I thought claims that Judge President John Hlophe had tried to influence the outcome of a Constitutional Court decision were illustrative of the last word in legal cheek.
But I was wrong.
That contest has to go to British Foreign Secretary David Miliband who, with his counsel, one of Britain's foremost barristers, Jonathan Sumption, QC, has shocked the legal and political community.
Sumption is held in awe by colleagues who say he has "a brain the size of a planet". He's also said to be one of the few barristers who can influence a case simply by his presence in court. Now, however, it turns out he can also influence decisions without even being in court.
Sumption is appearing for Miliband in a protracted series of cases concerning an Ethiopian-born Briton, Binyam Mohamed, held on suspicion of terrorism under the auspices of the US for six years.
Since his release without charge by the US and return to England last year, he has tried to prove he was tortured and that British M15 was involved in it.
As evidence of his torture and M15 collusion has emerged, Miliband and the security establishment have desperately tried to co-opt the courts in attempts at a cover-up.
Things appeared to have reached a climax last week.
The government had tried to keep seven paragraphs about Mohamed's torture out of a High Court judgment, citing security concerns, but three senior judges of the Court of Appeal dismissed the government's argument that secrecy should prevail.
They found no reason why the information, confirming sleep deprivation and other torture methods, should not be included in the judgment text.
The nature of his "treatment" was already in the public domain, they ruled, after publication of a decision by a US judge who bluntly said Mohamed was "tortured".
She found he was beaten with a leather strap; subjected to a mock execution by shooting; beaten, punched and kicked to the extent that he vomited and urinated; tied to a wall and left hanging in darkness listening to other prisoners screaming.
For more than a year, and about once a month, he was cut on his chest, penis and testicles with a scalpel. After this was published, why censor a British judgment on the same subject? But, just at this turning point, it was discovered that the Appeal Court decision had itself been targeted: the government had secretly tried to edit this judgment as well.
What's more, the attempt had succeeded.
Traditionally the court sends a draft of its decision to legal counsel before delivery so that they may check for minor inaccuracies. On this occasion Sumption wrote back a lengthy letter aimed at persuading the judges to edit part of their ruling.

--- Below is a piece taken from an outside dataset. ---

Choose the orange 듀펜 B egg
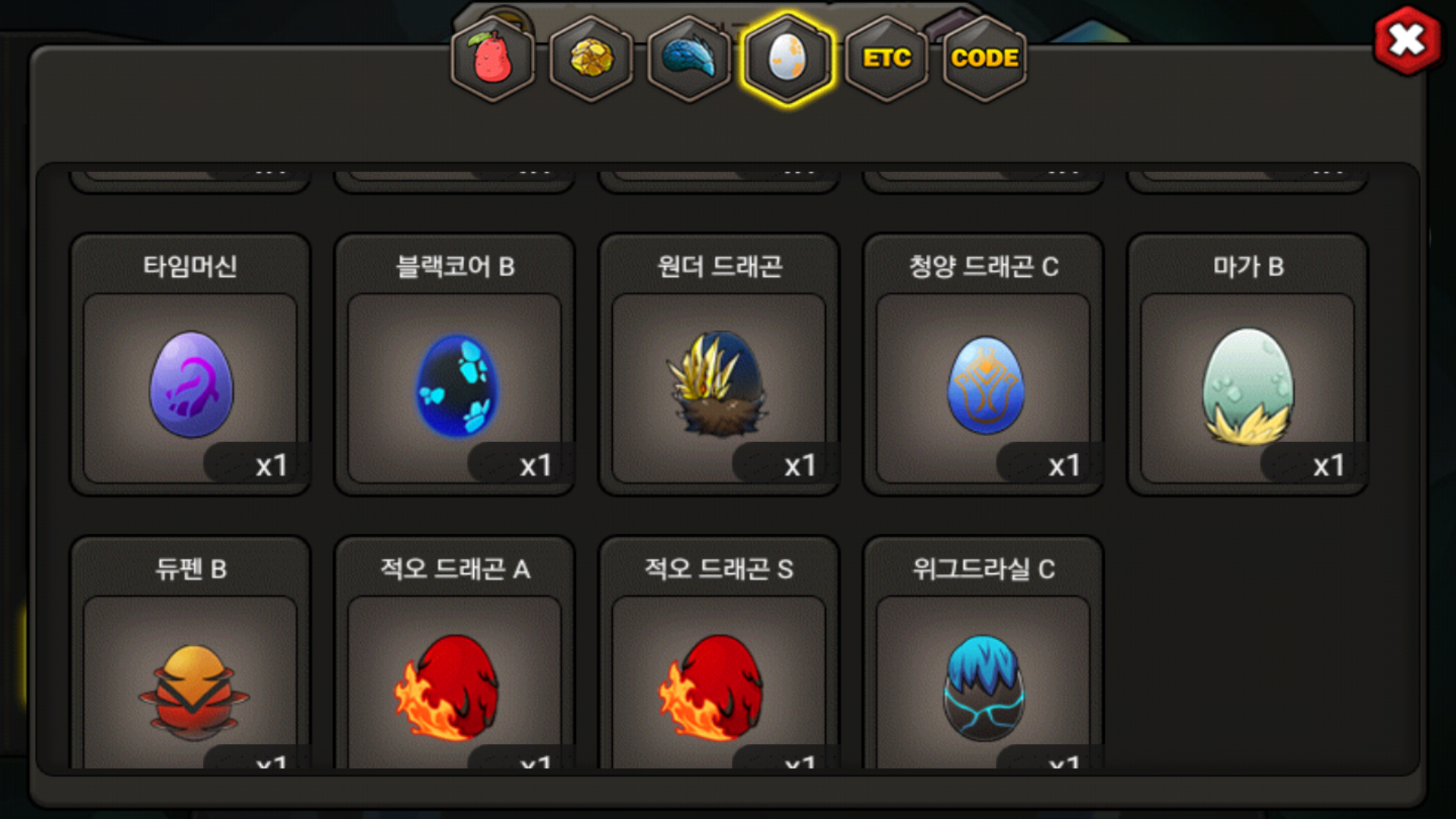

Miliband wanted paragraph 681, with strong judicial criticism of the British security and intelligence establishment, scrapped. (Sumption's letter summarises "objectionable" sections and phrases, and this letter was subsequently made available to the media.)
The judges received Sumption's letter and assumed that, in accordance with 400-year-old legal norms, it had been copied to all the parties.
When none of them wrote to object to Sumption's plea for censorship, the judges gave Miliband what he wanted, edited their decision, scrapped paragraph 681 and replaced it with some anodyne comments.
Once the other parties discovered this, they slammed "government attempts at manipulating the draft judgment" and asked that their views on the edit also be heard. The judges, who concede that they might have been too hasty in agreeing to redact their decision, have now received written argument and the issue will be debated in court this week.
It's been disaster all round. Miliband and Sumption appear to have been involved in an underhand attempt to influence the outcome of a case by communicating privately with the judges.
The judges themselves appear to have given in to Sumption's pressure far too easily however they might now justify their decision to censor their own words.
Security and intelligence communities everywhere demand excessive secrecy, often far beyond what is actually needed, but never before has a court in a democratic country been the dupe of a situation such as that involving Miliband and Sumption.
Our own highest court has been considering claims of a threatened breach of national security: a state application to appeal against a High Court decision that would compel a former intelligence official to testify in the corruption trial of former national police commissioner Jackie Selebi.
After the British fiasco, you may well be relieved to know that the Constitutional Court judges refused to hear the appeal and so Selebi's trial will finally get on the road.